Voci di dati
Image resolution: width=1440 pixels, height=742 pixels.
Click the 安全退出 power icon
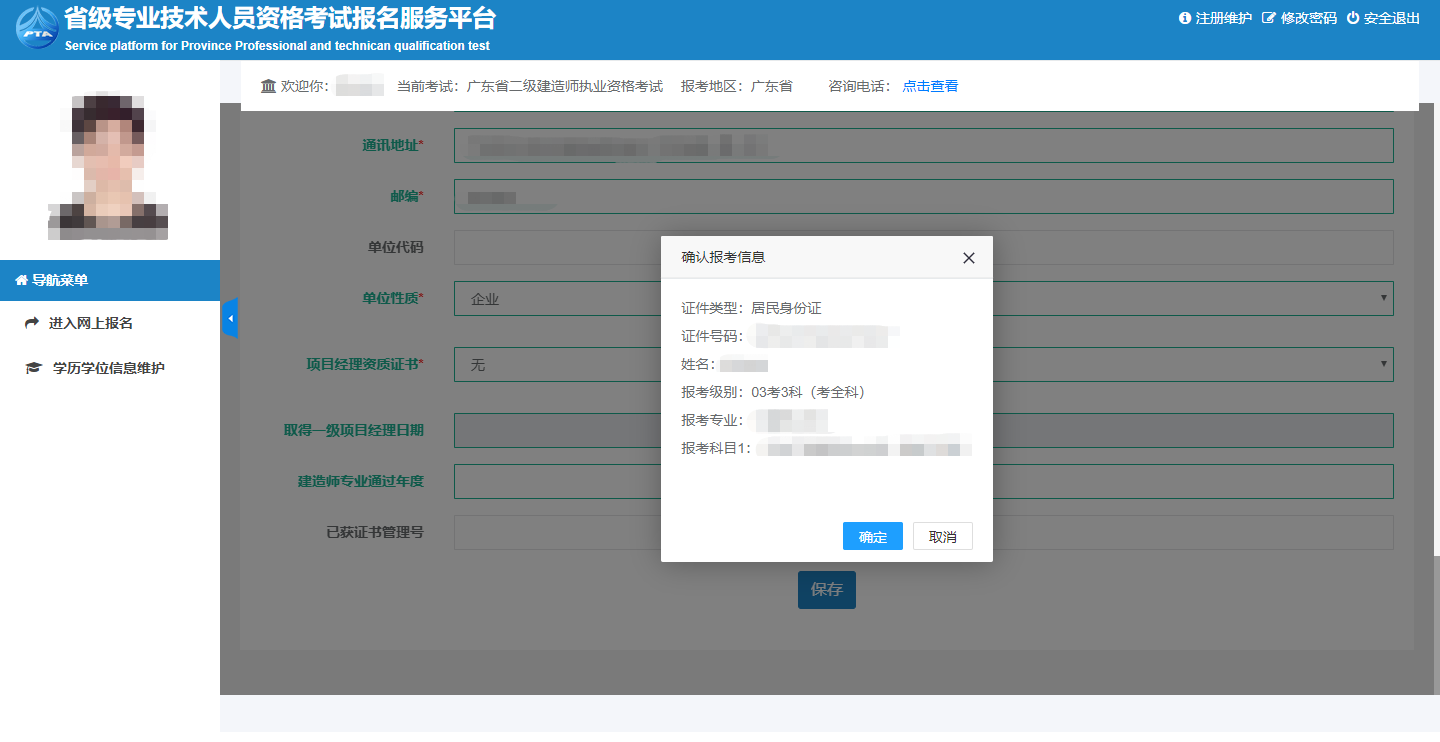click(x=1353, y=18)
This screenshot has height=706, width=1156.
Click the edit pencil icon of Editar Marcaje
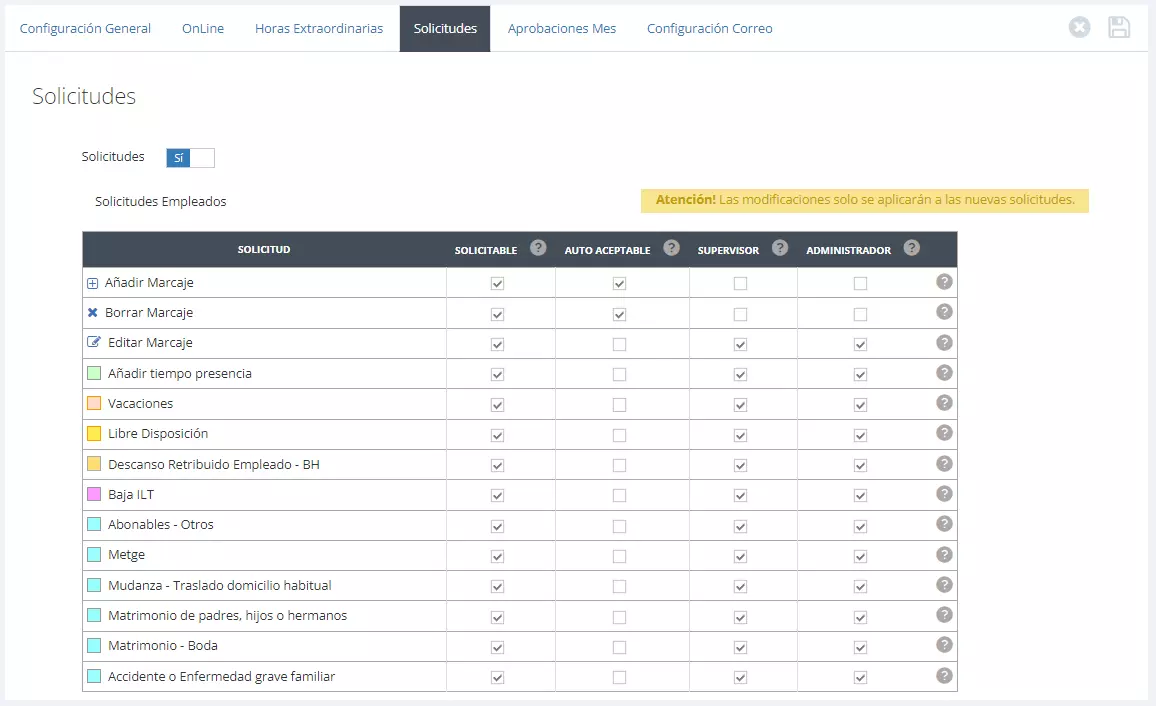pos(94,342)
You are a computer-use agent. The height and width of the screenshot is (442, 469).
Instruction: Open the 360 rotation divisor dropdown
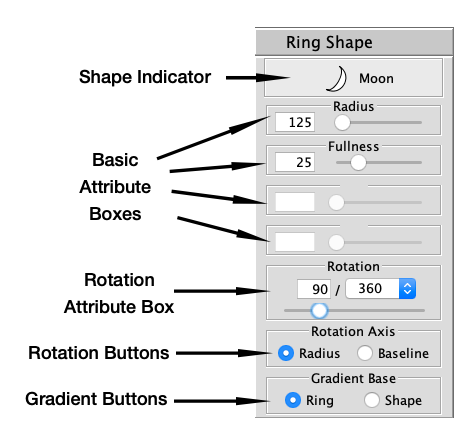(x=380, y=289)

RICHIESTA SCRITTA
Quali righe sopra contengono la parola "height"? Estraile tutte e riportale per intero.

RISPOSTA
Image resolution: width=1440 pixels, height=742 pixels.
This screenshot has height=706, width=1156.
You are a computer-use agent. The height and width of the screenshot is (442, 469).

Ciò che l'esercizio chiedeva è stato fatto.